[Stored data entries]

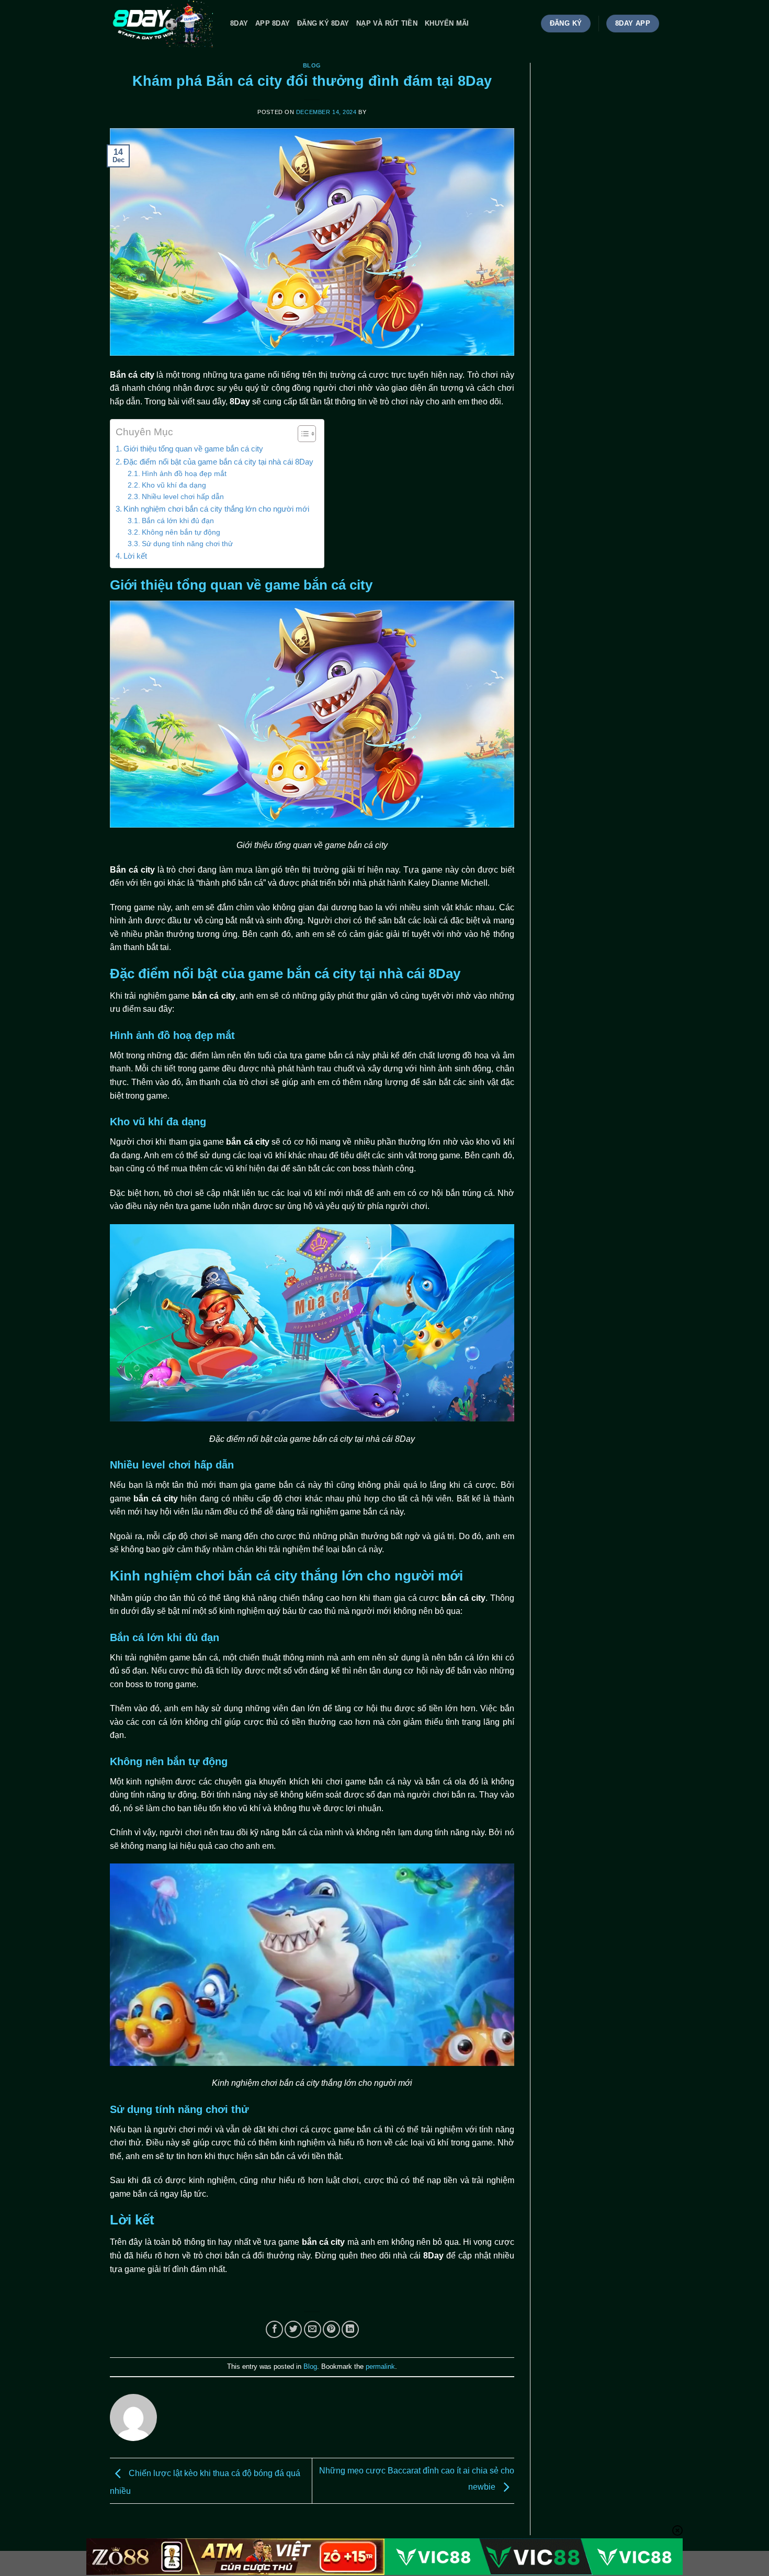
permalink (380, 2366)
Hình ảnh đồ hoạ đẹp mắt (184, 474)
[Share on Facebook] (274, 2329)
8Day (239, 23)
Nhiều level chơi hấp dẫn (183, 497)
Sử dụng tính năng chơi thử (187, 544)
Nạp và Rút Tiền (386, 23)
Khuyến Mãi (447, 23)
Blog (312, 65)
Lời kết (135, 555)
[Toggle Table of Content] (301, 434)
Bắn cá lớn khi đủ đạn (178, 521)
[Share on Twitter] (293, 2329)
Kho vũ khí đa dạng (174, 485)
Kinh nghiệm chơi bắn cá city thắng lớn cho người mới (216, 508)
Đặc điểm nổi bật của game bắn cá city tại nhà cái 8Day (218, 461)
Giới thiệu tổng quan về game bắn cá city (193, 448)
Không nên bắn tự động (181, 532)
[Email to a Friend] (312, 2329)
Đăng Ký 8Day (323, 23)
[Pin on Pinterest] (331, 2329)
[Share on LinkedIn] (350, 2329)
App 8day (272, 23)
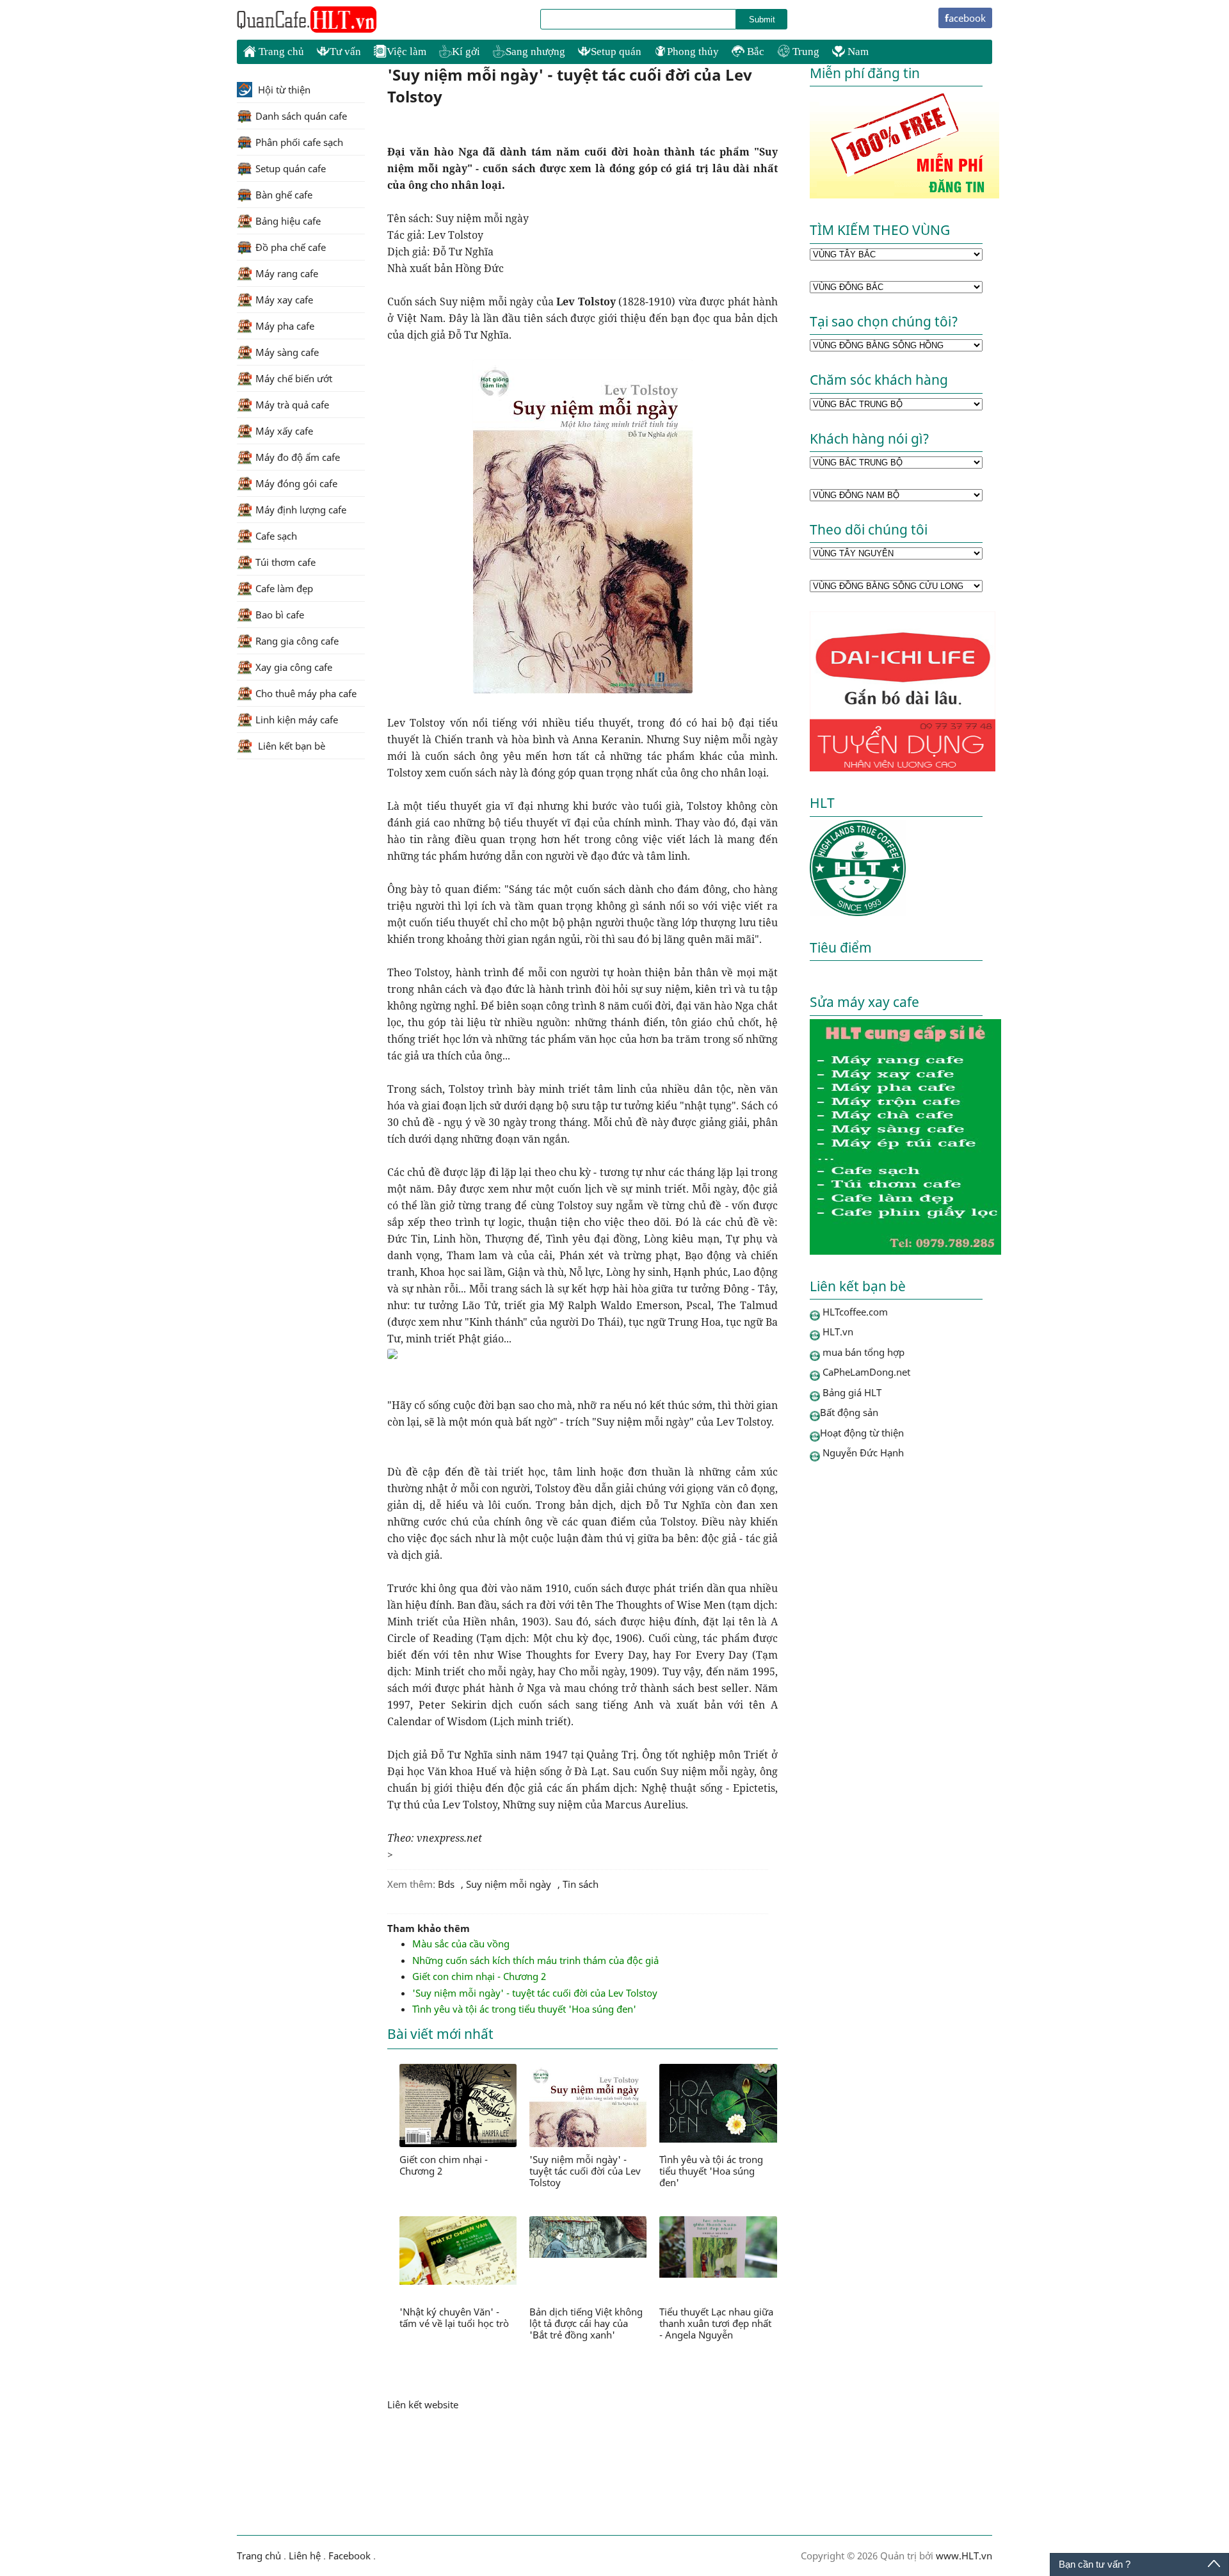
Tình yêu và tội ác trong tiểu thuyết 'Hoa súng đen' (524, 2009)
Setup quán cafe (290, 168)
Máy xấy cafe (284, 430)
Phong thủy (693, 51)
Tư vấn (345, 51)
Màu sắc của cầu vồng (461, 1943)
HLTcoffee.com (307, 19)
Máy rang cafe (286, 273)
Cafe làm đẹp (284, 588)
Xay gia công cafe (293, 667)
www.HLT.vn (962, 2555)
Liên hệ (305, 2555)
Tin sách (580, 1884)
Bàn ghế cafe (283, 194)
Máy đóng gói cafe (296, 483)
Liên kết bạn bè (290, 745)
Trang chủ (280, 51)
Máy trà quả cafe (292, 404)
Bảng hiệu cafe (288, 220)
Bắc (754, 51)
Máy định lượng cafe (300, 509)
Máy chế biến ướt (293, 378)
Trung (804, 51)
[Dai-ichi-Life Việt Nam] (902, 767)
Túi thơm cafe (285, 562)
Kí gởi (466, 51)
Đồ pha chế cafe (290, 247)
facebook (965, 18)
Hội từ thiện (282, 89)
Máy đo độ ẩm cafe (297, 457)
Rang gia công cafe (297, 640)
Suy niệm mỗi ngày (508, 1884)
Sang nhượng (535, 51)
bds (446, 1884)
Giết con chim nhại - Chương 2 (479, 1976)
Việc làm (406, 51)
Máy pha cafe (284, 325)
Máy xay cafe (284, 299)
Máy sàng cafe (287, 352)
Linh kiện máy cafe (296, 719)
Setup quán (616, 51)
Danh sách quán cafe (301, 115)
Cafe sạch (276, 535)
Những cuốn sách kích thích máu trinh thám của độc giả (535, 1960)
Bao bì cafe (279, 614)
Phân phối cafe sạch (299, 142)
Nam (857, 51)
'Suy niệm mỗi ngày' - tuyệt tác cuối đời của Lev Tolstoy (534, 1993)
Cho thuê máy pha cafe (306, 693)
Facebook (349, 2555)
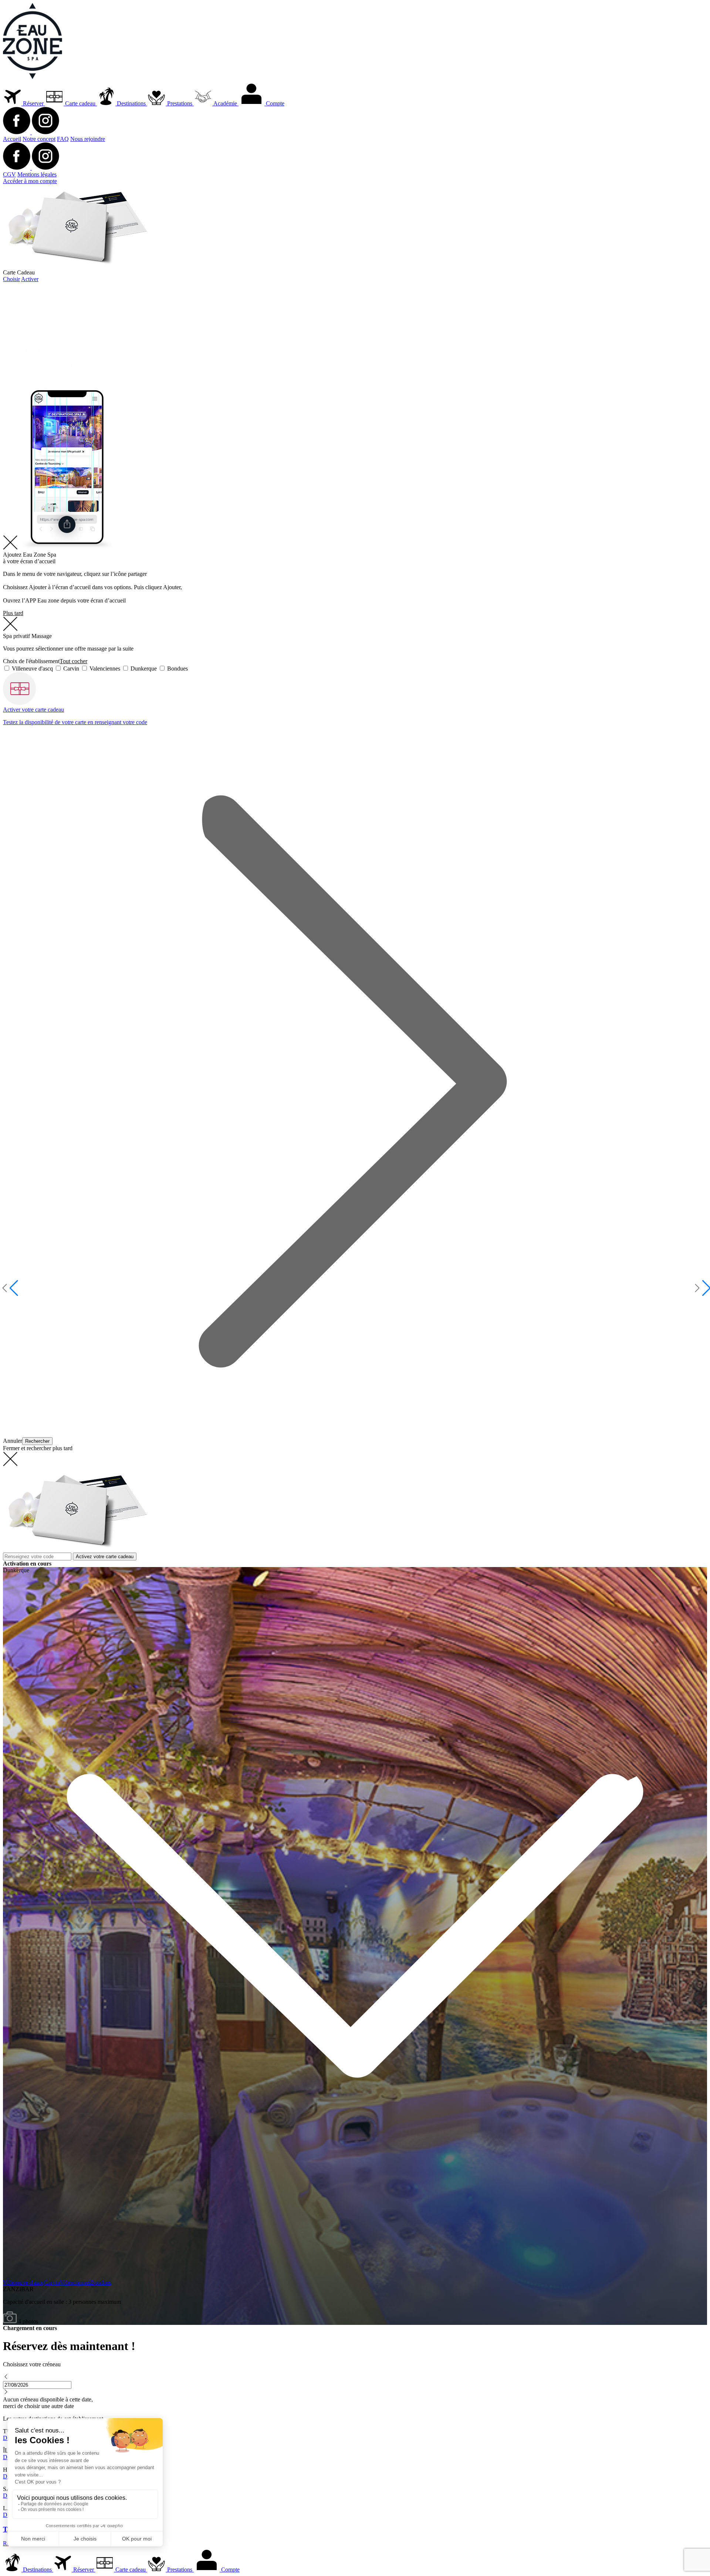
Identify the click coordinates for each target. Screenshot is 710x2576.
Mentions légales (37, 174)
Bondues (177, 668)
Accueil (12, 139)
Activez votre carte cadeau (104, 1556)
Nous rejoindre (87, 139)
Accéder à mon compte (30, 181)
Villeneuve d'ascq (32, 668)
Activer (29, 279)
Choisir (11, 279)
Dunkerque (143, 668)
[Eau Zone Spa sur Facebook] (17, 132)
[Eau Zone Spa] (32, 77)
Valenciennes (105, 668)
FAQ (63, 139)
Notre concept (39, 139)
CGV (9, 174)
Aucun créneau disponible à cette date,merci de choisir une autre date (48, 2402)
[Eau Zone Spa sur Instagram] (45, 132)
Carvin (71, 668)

**WHAT IS EXPECTED**. Transcribe all of the records above character for character. Exclude the pictures.

**EXPECTED ANSWER**.
permalink (380, 2366)
Hình ảnh đồ hoạ đẹp mắt (184, 474)
[Share on Facebook] (274, 2329)
8Day (239, 23)
Nhiều level chơi hấp dẫn (183, 497)
Sử dụng tính năng chơi thử (187, 544)
Nạp và Rút Tiền (386, 23)
Khuyến Mãi (447, 23)
Blog (312, 65)
Lời kết (135, 555)
[Toggle Table of Content] (301, 434)
Bắn cá lớn khi đủ đạn (178, 521)
[Share on Twitter] (293, 2329)
Kho vũ khí đa dạng (174, 485)
Kinh nghiệm chơi bắn cá city thắng lớn cho người mới (216, 508)
Đặc điểm nổi bật của game bắn cá city tại nhà cái 8Day (218, 461)
Giới thiệu tổng quan về game bắn cá city (193, 448)
Không nên bắn tự động (181, 532)
[Email to a Friend] (312, 2329)
Đăng Ký 8Day (323, 23)
[Pin on Pinterest] (331, 2329)
[Share on LinkedIn] (350, 2329)
App 8day (272, 23)
Tình yêu và tội ác trong tiểu thuyết 'Hoa súng đen' (524, 2009)
Setup quán cafe (290, 168)
Máy xấy cafe (284, 430)
Phong thủy (693, 51)
Tư vấn (345, 51)
Màu sắc của cầu vồng (461, 1943)
HLTcoffee.com (307, 19)
Máy rang cafe (286, 273)
Cafe làm đẹp (284, 588)
Xay gia công cafe (293, 667)
www.HLT.vn (962, 2555)
Liên hệ (305, 2555)
Tin sách (580, 1884)
Bàn ghế cafe (283, 194)
Máy đóng gói cafe (296, 483)
Liên kết bạn bè (290, 745)
Trang chủ (280, 51)
Máy trà quả cafe (292, 404)
Bảng hiệu cafe (288, 220)
Bắc (754, 51)
Máy định lượng cafe (300, 509)
Máy chế biến ướt (293, 378)
Trung (804, 51)
[Dai-ichi-Life Việt Nam] (902, 767)
Túi thơm cafe (285, 562)
Kí gởi (466, 51)
Đồ pha chế cafe (290, 247)
facebook (965, 18)
Hội từ thiện (282, 89)
Máy đo độ ẩm cafe (297, 457)
Rang gia công cafe (297, 640)
Suy niệm mỗi ngày (508, 1884)
Sang nhượng (535, 51)
bds (446, 1884)
Giết con chim nhại - Chương 2 (479, 1976)
Việc làm (406, 51)
Máy pha cafe (284, 325)
Máy xay cafe (284, 299)
Máy sàng cafe (287, 352)
Linh kiện máy cafe (296, 719)
Setup quán (616, 51)
Danh sách quán cafe (301, 115)
Cafe sạch (276, 535)
Những cuốn sách kích thích máu trinh thám của độc giả (535, 1960)
Bao bì cafe (279, 614)
Phân phối cafe sạch (299, 142)
Nam (857, 51)
'Suy niệm mỗi ngày' - tuyệt tác cuối đời của Lev Tolstoy (534, 1993)
Cho thuê máy pha cafe (306, 693)
Facebook (349, 2555)
Identify the click coordinates for each target. Screenshot is 710x2576.
Mentions légales (37, 174)
Bondues (177, 668)
Accueil (12, 139)
Activez votre carte cadeau (104, 1556)
Nous rejoindre (87, 139)
Accéder à mon compte (30, 181)
Villeneuve d'ascq (32, 668)
Activer (29, 279)
Choisir (11, 279)
Dunkerque (143, 668)
[Eau Zone Spa sur Facebook] (17, 132)
[Eau Zone Spa] (32, 77)
Valenciennes (105, 668)
FAQ (63, 139)
Notre concept (39, 139)
CGV (9, 174)
Aucun créneau disponible à cette date,merci de choisir une autre date (48, 2402)
[Eau Zone Spa sur Instagram] (45, 132)
Carvin (71, 668)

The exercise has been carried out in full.